Mayor Kevin Faulconer earned his reputation as a small-c conservative leader. He is not a bombastic ideologue, a populist rabble-rouser or even an even-tempered consensus-builder. His way, over his first four years in office, was to instead lay back from the city’s most contentious debates and allow others to sort out their differences, choosing where he stands after a particular solution gained momentum.
He took a new approach in 2018. It did not go particularly well, but it drove the city’s dialogue for the year.

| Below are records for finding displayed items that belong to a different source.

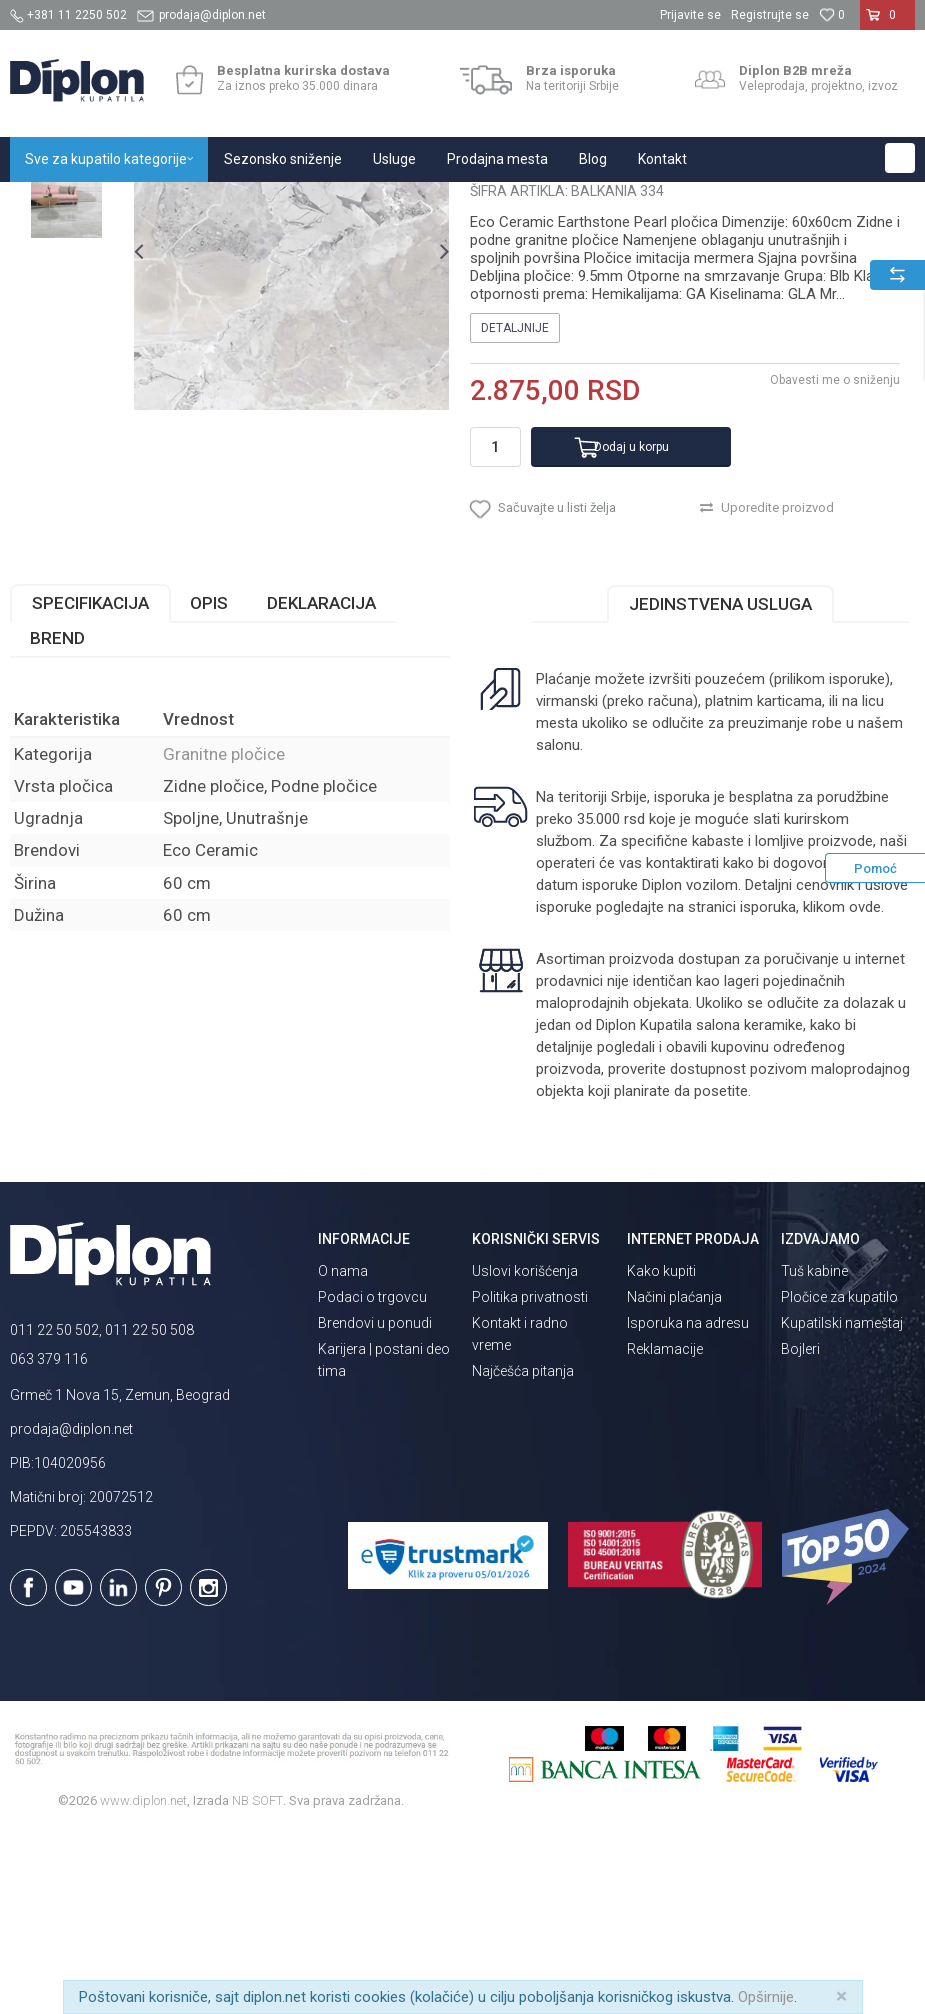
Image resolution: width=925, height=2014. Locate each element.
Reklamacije (665, 1530)
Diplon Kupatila (54, 203)
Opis (209, 785)
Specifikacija (90, 785)
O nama (343, 1452)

In his state of the city address, he acknowledged that he had not done enough to address the city’s worsening homeless crisis and pledged to take swifter action. He revamped his management team, replacing technocrats with political operators. He made rare appearances at the Metropolitan Transit System to help elect liberal Councilwoman Georgette Gomez its new chair, and to the San Diego Association of Governments to veto an attempt to hire a new director who had been involved in the agency’s scandal that opened the position in the first place. He staked out a position on the city’s never-ending vacation rental debate that would have maintained many rentals, rather than appeasing neighbors who wanted a de facto ban.

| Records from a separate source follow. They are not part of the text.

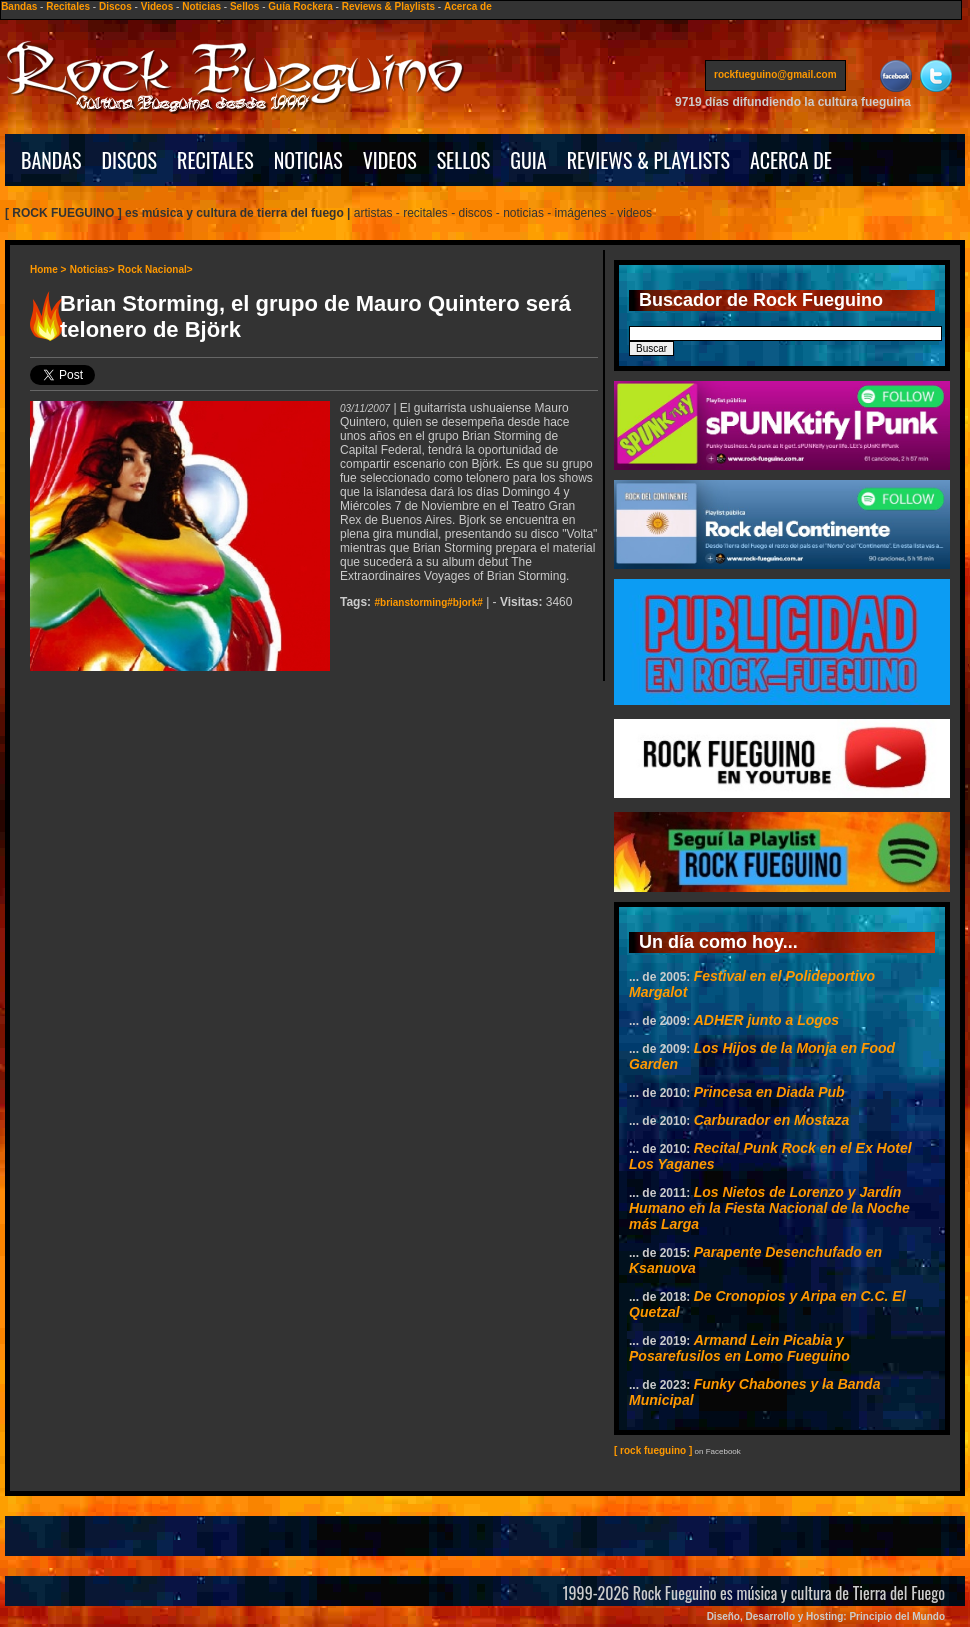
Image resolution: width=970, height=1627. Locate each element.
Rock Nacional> (155, 269)
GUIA (528, 160)
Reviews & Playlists (388, 6)
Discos (115, 6)
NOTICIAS (308, 160)
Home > (48, 269)
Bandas (19, 6)
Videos (157, 6)
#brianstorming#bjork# (428, 602)
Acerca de (468, 6)
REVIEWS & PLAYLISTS (648, 160)
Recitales (68, 6)
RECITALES (215, 160)
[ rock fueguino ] (653, 1450)
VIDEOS (390, 160)
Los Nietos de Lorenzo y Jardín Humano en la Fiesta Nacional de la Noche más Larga (769, 1208)
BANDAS (51, 160)
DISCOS (130, 160)
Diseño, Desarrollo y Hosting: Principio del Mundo (826, 1616)
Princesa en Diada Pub (769, 1092)
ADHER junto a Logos (766, 1020)
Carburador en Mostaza (772, 1120)
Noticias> (92, 269)
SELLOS (464, 160)
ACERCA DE (791, 160)
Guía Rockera (300, 6)
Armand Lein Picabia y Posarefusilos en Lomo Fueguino (739, 1348)
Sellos (244, 6)
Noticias (201, 6)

And, most crucially, he forged ahead with his vision of putting a plan to raise hotel taxes to fund a convention center expansion, new homelessness spending and road repairs on the November ballot. To do so, he built a broad coalition with buy-in from the tourism industry, Chamber of Commerce and the city’s major labor unions.
That decision devolved into, as one colorful labor-leader and collation member put it, “a shit show.” He’ll now need to try again for a special election, or wait until 2020. In the meantime, it was among the most discussed topic in public affairs this year.
His stance on short-term vacation rentals flamed out too. The Council opted instead for a more restrictive policy, and he jumped on board after the fact to say it was functionally the same as his proposal (it wasn’t). Airbnb and other companies collected enough signatures to push the question to the ballot, and the Council had to rescind the decision, putting the city back in the same limbo it’s been in for years.
And Faulconer’s move to open new temporary tents to get homeless people off the streets – after 20 people died from a 2017 hepatitis A outbreak owing in part to the unsanitary conditions that emerged in the city’s vast encampments – hasn’t produced results. Not many people in the tents are moving into permanent housing, one tent has to shut down and the city doesn’t know where to put its residents, and another one needed to be evacuated in an emergency this month.
It’s not all bad. Gomez is leading MTS’s push for a 2020 ballot measure to increase taxes to improve transit, showing the leadership Faulconer said she’d display when he supported her over fellow Republican Ron Roberts as board chair. And after Faulconer’s effective veto, SANDAG restarted its search and instead hired Hasan Ikhrata, who has thus far been well-received.
This is part of our 2018 Voice of the Year list, profiling the people who kick-started San Diego’s biggest civic discussions over the past year.